Source: Rosemary Dewar
We are precipitously coming to a point where the Federal Reserve and the federal government have exhausted their capabilities to properly aid states most affected by the COVID-19 pandemic. The Federal Reserve has put our currency in a vulnerable situation by decreasing interest rates. This has a direct effect on the market. The stock market is sensitive to the expectation of stability and growth. Trade negotiations with China are currently indeterminate. The immediate need is to get tens of millions of people back to work. Each state needs to take responsibility to make it easier for employers to hire. The precondition for healthy progress is deregulation.
On March 6th Congress spent $8.3 billion in emergency funding. Congress then spent $100 billion on provisions for paid sick leave and testing on March 18th. Congress then passed the CARES Act to spend $2.2 trillion dollars to support non-profits and government programs on March 27th. Then again on April 2nd, Congress added another $484 billion to assist small businesses to obtain loans in order to keep their employees on their payrolls. Somehow, they managed to miss that need in the previous bill. Once Congress reconvenes, they are planning yet another relief bill.
There is not much more the federal government can do without compounding the problem of spending. In 2007, Fannie Mae and Freddy Mac floated $300 billion worth of subprime loans. As reported in October 2019, the amount of high-risk mortgages had increased to thirty-three percent more than before the housing crisis. On March 12th, the Federal Reserve lowered its interest rates to zero. The reality is that interest rates will eventually go back up. The pressure to inflate our currency is inevitable. What the United States government has done, and intends to do, is quite enough.
The market knows hope when it sees it. In 2017, President Trump followed the example of President Calvin Coolidge in having one the highest economic rises within a year of his administration. He presented a plan to decrease the corporate tax between fifteen and twenty-two percent. He also hoped to deregulate industry restrictions concerning environmental, trade, and labor regulations by seventy-five percent. The market responded by blowing past 21,000 points for the first time in history. On March 24th, the Dow Jones jumped 2,100 points following President Donald Trump’s announcing his administration was working with Congress to reach an agreement on an urgent relief bill that was targeted to assist small and large businesses that have been severely affected. Unfortunately, Congress was unable to partner with his vision to keep tax cuts permanent for the middle class as well as lowering our corporate taxes to fifteen percent in order to make the United States highly competitive with our European allies.

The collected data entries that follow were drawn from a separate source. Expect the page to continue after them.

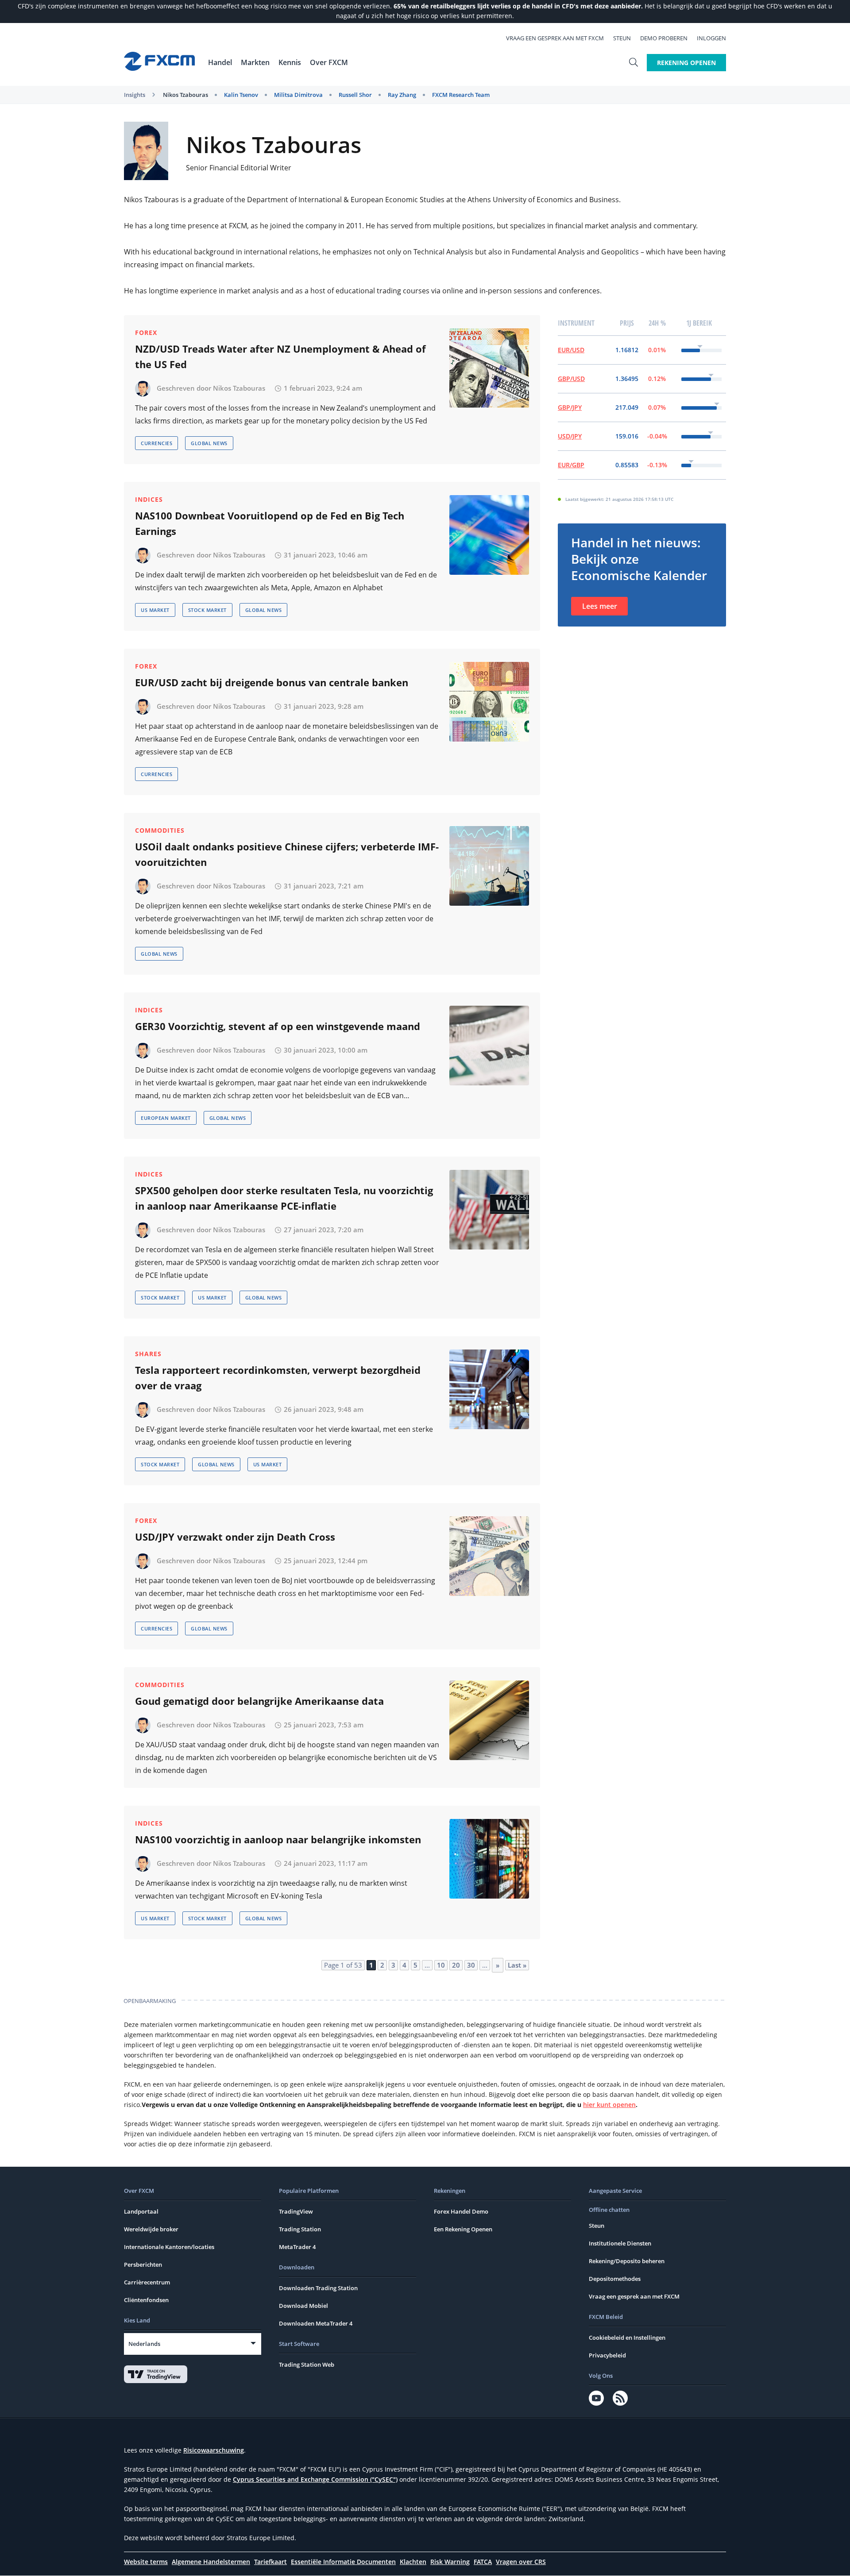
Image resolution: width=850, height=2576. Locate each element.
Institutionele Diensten (620, 2243)
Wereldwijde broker (151, 2229)
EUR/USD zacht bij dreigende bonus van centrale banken (271, 682)
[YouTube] (596, 2398)
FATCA (483, 2561)
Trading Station (300, 2229)
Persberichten (143, 2264)
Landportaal (141, 2211)
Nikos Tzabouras (185, 95)
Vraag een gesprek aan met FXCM (555, 38)
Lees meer (599, 606)
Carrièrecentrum (147, 2282)
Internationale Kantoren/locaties (169, 2247)
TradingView (296, 2211)
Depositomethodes (615, 2279)
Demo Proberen (664, 38)
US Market (155, 610)
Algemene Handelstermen (211, 2561)
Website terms (146, 2561)
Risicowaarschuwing (213, 2450)
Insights (134, 95)
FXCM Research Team (461, 95)
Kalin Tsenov (241, 95)
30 (471, 1965)
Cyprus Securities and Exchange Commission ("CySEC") (315, 2479)
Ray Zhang (402, 95)
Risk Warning (450, 2561)
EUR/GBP (571, 465)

In December of last year, we were in the middle of a vigorous negotiation with China. The market responded positively as talks progressed. Implementation of phase one in the trade agreement was to begin in April. Within the agreement, China promised to maintain the value of its currency. It is questionable whether China is still willing to keep to those terms. Recently, the United States chose to either move our production of bulk medical supplies and medications back home or relocate to India. These actions will continue to complicate our trade relationship with China.
When it comes to the twenty-six million unemployed workers, the necessity to open the labor market rapidly and safely is imperative. Last year we had six million jobs waiting for the labor force to fill them. Now, in order to refill the twenty-six million jobs lost, we will need one major directional policy change: deregulation. Last week, NY Governor Andrew Cuomo stated that if someone needed a job they could “go get a job as an essential worker.” In order to make his claim practical, Cuomo would need to suspend state and county constraints that restrict employers from hiring. It highly unlikely that Cuomo is prepared to implement what his community desperately needs.
The concept of depending on the federal government has reached its limit. Governors in each state need to consider the possibility of suspending many environmental, labor, and corporate regulations that may prevent remaining businesses from hiring back their furloughed workforce as well as hiring new staff. Being able to accept workers with out-of-state certifications used to qualify them would greatly improve an individual’s ability to find immediate employment. Individual states need to rely on each other and plan with surrounding states.
As President Trump stated in early March, “We had some very old and obsolete rules that we had to live with… We’re breaking them down now. And they’re very usable for certain instances, but not for this.” For example, the relaxation of HIPAA, EPA, and Medicare/Medicaid restrictions allowed for a needed increase in production of drugs and devices to combat COVID-19. We need to look at a broader application of lifting restrictions in order to further stimulate the economy. There are concerns that people will abuse a relaxed economic environment. Our vigilant Attorney General William Barr has declared that he will prosecute violators of civil liberties and market malpractice.
Discovering where the Federal government may have gone wrong in preventing the spread of COVID-19 is not the highest priority. The American people are more interested in how we may be able to begin regaining lost ground. History is fixed, but the future is shifting. The United States government needs to allow us to help ourselves.